RCC Results and Forecast
Royal Caribbean Cruises (RCC) executives expressed optimism for the rest of the year on the company’s first quarter earnings call and the market responded by boosting the share price. On the April 23 earnings call, the company gave a full year earnings guidance of $1.35, compared to actual earnings of $2.68 for last year. Guidance for the second quarter is from flat earnings to a loss of $0.05 per share.
At press time, all the cruise lines calling in Mexico had announced itinerary changes, temporarily suspending port calls. The CDC has also recommended that travelers avoid all nonessential travel to Mexico. Mexican tourism officials were not available for comment at press time, but Alex Casarrubias, marketing director of the cruise port in Mazatlán on the Pacific coast, was able to give Cruise Industry News a sense of how the ports will be affected. Seven calls have been canceled there so far, which with average passenger spending of $65 per person means about $1 million in lost revenues, plus about $115,000 that it would have collected in payments for various port services. “As bad as it is, it could have been a lot worse,” Casarrubias said. “This is happening at the tail end of the October-to-April high season."

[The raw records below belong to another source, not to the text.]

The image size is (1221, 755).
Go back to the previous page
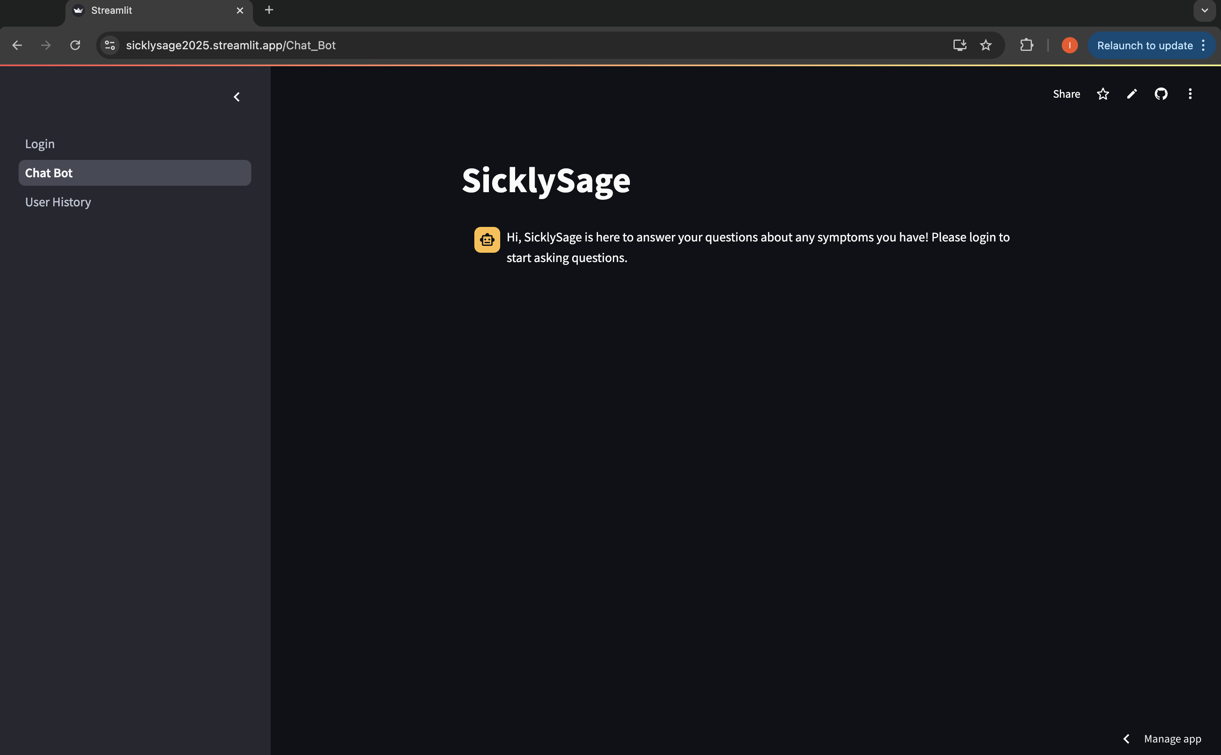click(x=17, y=45)
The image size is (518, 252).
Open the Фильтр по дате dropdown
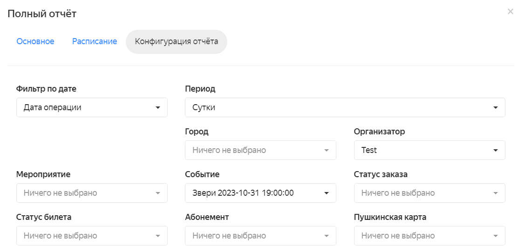[92, 107]
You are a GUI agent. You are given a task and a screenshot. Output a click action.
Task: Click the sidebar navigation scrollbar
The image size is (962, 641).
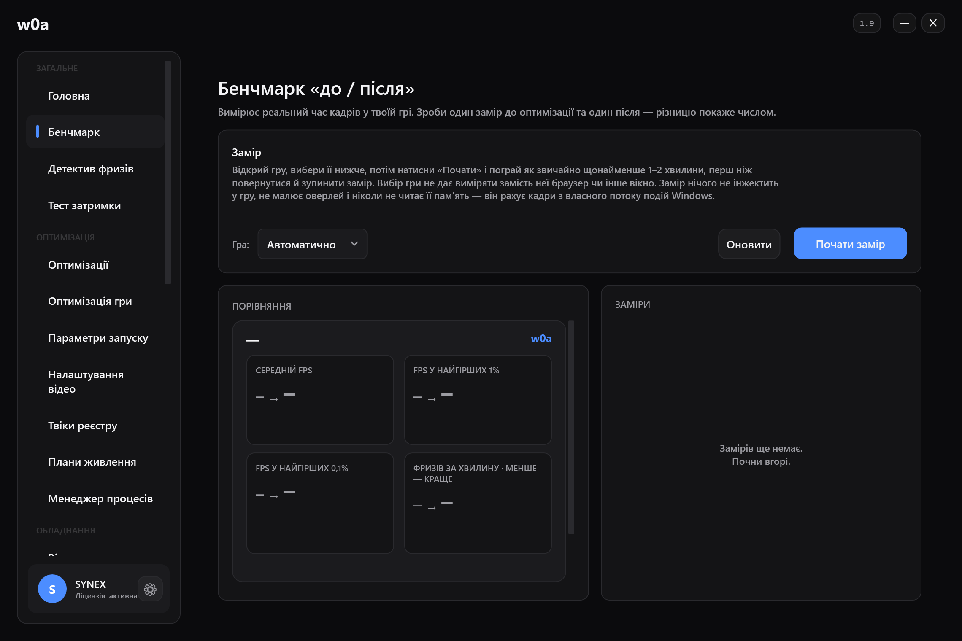tap(168, 172)
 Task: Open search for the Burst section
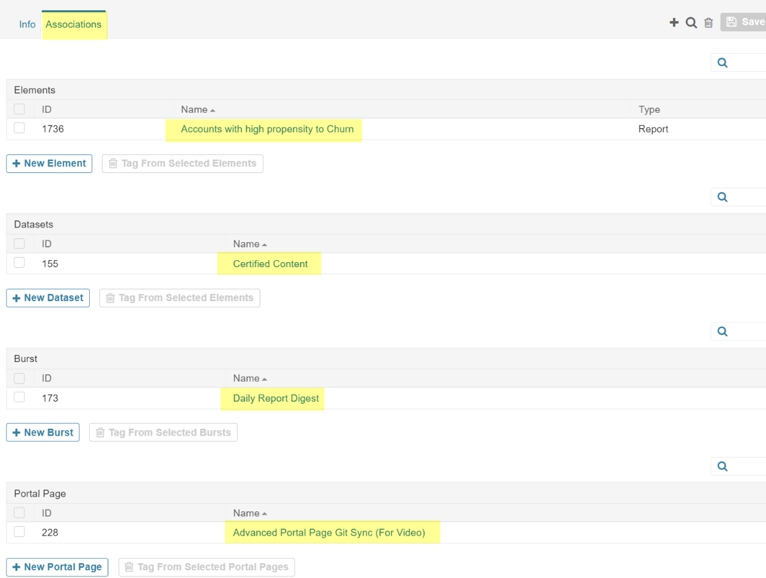coord(722,331)
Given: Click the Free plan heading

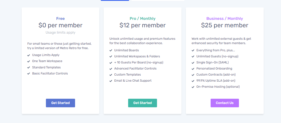Looking at the screenshot, I should tap(60, 19).
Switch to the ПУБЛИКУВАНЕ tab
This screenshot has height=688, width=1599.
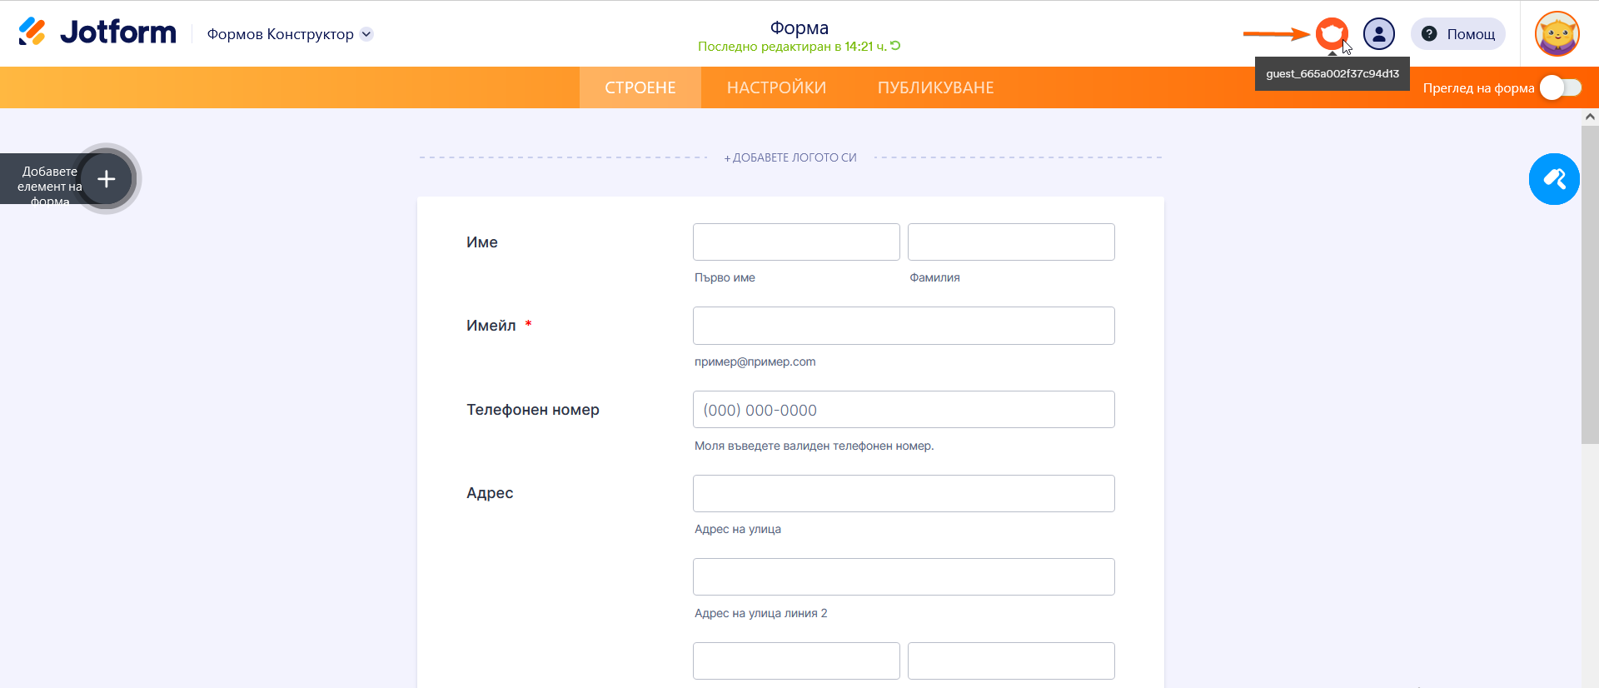point(935,88)
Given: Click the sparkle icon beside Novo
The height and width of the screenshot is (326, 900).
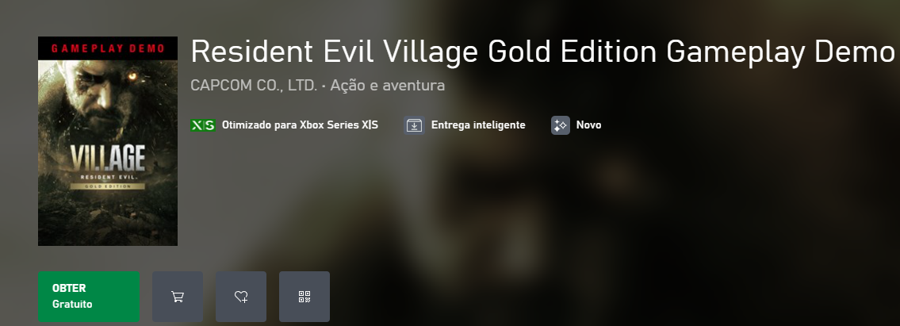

Caribbean Pick Up for 2010
Cruise capacity in the Caribbean next summer is expected to increase by 12 percent over 2009, for 2.7 million passengers – compared to 2.4 million slated for this year, according to estimates by Cruise Industry News.
And there is more: NCL becomes the third cruise line to reduce Alaska capacity for 2010; Carnival Cruise Lines has launched year-round service from Baltimore; the Costa Luminosa was handed over to Costa Crociere; Steiner Leisure reported net income of $7.9 million, or $0.54 per share, on revenues of $117.1 million for the first quarter of 2009; Thomson Cruises is homeporting the Celebration out of the Turkish port Marmaris from May through October 2010; the All Leisure Group has acquired Hebridean Cruises and the Hebridean Princess.